说着,无痕将手伸入了自己袖袍之中小心翼翼地从其中取出了一物来。竟是一张已经泛黄不堪的纸片。
花怡似乎感应到了这纸张之上传递出的厚重的沧桑感,伸出的手甚至都微微颤抖了起来。
“你自己看吧。”
花怡微微点头,轻轻将手中的纸张平展了开来。一行字显露在了她的眼前。可是她只看了“战书”两个字便险些看不下去了,最后匆匆看了一个落款, 署名却是花久龚。
“这怎么可能,明明是那西域老妖主动给爹爹发的战书,这战书是从哪里来的?而且这的确很像爹爹的字迹……”花怡看着手中的战书,直接愣住了。
无痕伸手从她手中小心地将战书接了过来,小心地存好。道:“这封便是当初师父收到的战书,我一直都保存着。为的便是想要查明其中的真相。你难道不觉得奇怪么。为什么我们双方都收到了战书?”
花怡一怔。象是猜到了什么,问道;“你的意思是说?”
无痕摇了摇头,“我并没有什么其他意思,只是我们是双方同时收到了战书实在是值得好好推敲推敲。除非是有人想要行那离间之计想要在其中浑水摸鱼……”
“离间计……”花怡沉吟了一声。眼神也变得迷离飘忽了起来。
无痕点头应声,道:“不错,其实那个时候我师父和你父亲他们两人原本已经有了握手言和的打算。焚妖诀乃是盖世魔功,本不该出现在这个世上,这一点便是你父亲不说,我师父他也是知晓的。原本他已经打算放弃焚妖诀重归正道了,这一点也和你父亲说起过。他们不打不相识,也因此而惺惺相惜。这战书下来的时候,师父便知道他们两人这一次恐怕难得善终。果不其然师父当场战败身死。你父亲也受了重伤,听说回来之后不久便也仙逝了。”
“当时的时候我便觉得奇怪,明明两人已经快要握手言和,化敌为友怎么会又突然定了决斗?只是我之前和师父说的时候,他却是怎么也不相信。不愿听我多说。所以后来师父死后,我一直都在调查此事,终于让我查出了些许端倪。”
“什么端倪?”花怡娇喘了一声,吸了口气,隐隐起了预感,他说的恐怕和自己脱不了干系。

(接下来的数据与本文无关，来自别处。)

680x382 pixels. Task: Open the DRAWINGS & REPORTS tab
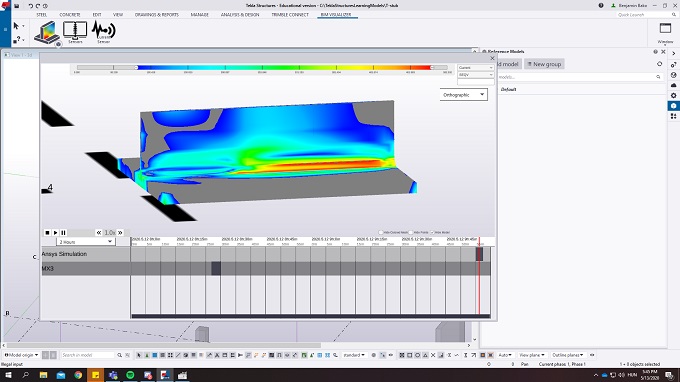[x=157, y=15]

“你想想看,为什么此人要非如此心思来让我师父和你父亲拼死相斗呢?一般常人而言,他们两人不管是死是活基本上没有影响。既然能够做出如此事情,定然是和他们两人息息相关之人,而且有着直接的仇怨或是利益瓜葛。你父亲乃是当世大侠,天下人景仰,应该没有多少仇敌才是。而我师父纵横天下不知杀了多少好手,根本查不周全。经过了这么多年的调查,我还是一头雾水,根本没有丝毫头绪。直到最后,功夫不负有心人,终于让我抓到了些许端倪。”
无痕侃侃而谈,不知不觉间,他们两人的身躯靠得更紧了些。花怡的心思全系在他的话语之中,根本也没有注意到这些。
“你指的是我的丈夫,风无一吧?”
也不知是不是出于女子天生的敏感,她一口便叫出了无痕心中的想法。
“要来了!”无痕心头一动,脸上不动声色,干脆果断,毫不拖泥带水,道:“不错!正是当今的中原盟主风无一少侠!”
“你有证据么?”花怡死死地盯着面前的无痕,胸口剧烈地喘着粗气。听到无痕一口承认了下来,此刻她的头脑之中一片空白。甚至连自己身在何处都不知道了。